1

I'm looking at simple way of simplifying code.

Example

The sqrt function could be easily applied to the subset of columns below.

require(magrittr)
mtcars[,-which(colnames(mtcars) %in% 
                 c("mpg", "cyl", "drat", "wt", "carb",
                   "hp", "qsec", "vs", "am", "gear"))] %<>%
  sqrt

Problem

I'm interested in applying other transformations to the subset without the need to type the whole subsetting sequence again.

For instance the code:

mtcars[,-which(colnames(mtcars) %in% 
                 c("mpg", "cyl", "drat", "wt", "carb",
                   "hp", "qsec", "vs", "am", "gear"))] %<>%
  .data * 1000

will return error:

Error in function_list[[k]](value) : could not find function ".data"

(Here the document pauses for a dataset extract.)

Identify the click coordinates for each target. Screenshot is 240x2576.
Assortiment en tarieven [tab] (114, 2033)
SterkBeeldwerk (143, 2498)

Same with syntax using .. My question is: syntax-wise, how can i get the same effect as in the sqrt function but applying longer function to the passed subset?

Tensibai
  • 15,557
  • 1
  • 37
  • 57
Konrad
  • 17,740
  • 16
  • 106
  • 167
  • replace `.data * 1000` by `\`*\`(1000)` ? to call it as a function and not an operator ? – Tensibai Jul 12 '16 at 15:56
  • @Tensibai It's interest approach, but how can I efficiently pass a number of operations? Multiplication is only an example of potential usage. In practice I would like to a couple of things for this data. – Konrad Jul 12 '16 at 16:25
  • 1
    Write a custom function which return compatible output ? (vector for vector, etc) or just an anonymous function as @Uwe showcased in his/her answer. I vote for the 1, so you can test the function alone too. I.e: `%<>% { . * 10 - 1000 }` for example – Tensibai Jul 12 '16 at 16:27
  • @Tensibai Thanks very much, I'm using both of your suggestions, I will be happy to accept if you care to write an answer. – Konrad Jul 12 '16 at 20:57

1 Answers1

3

What about?

sel_cols <- setdiff(colnames(mtcars), 
                    c("mpg", "cyl", "drat", "wt", "carb",
                      "hp", "qsec", "vs", "am", "gear"))
mtcars[, sel_cols] %<>% {sqrt(.) %>% `*`(1000)}

Or a data.table approach?

library(data.table)
sel_cols <- setdiff(colnames(mtcars), 
                    c("mpg", "cyl", "drat", "wt", "carb",
                      "hp", "qsec", "vs", "am", "gear"))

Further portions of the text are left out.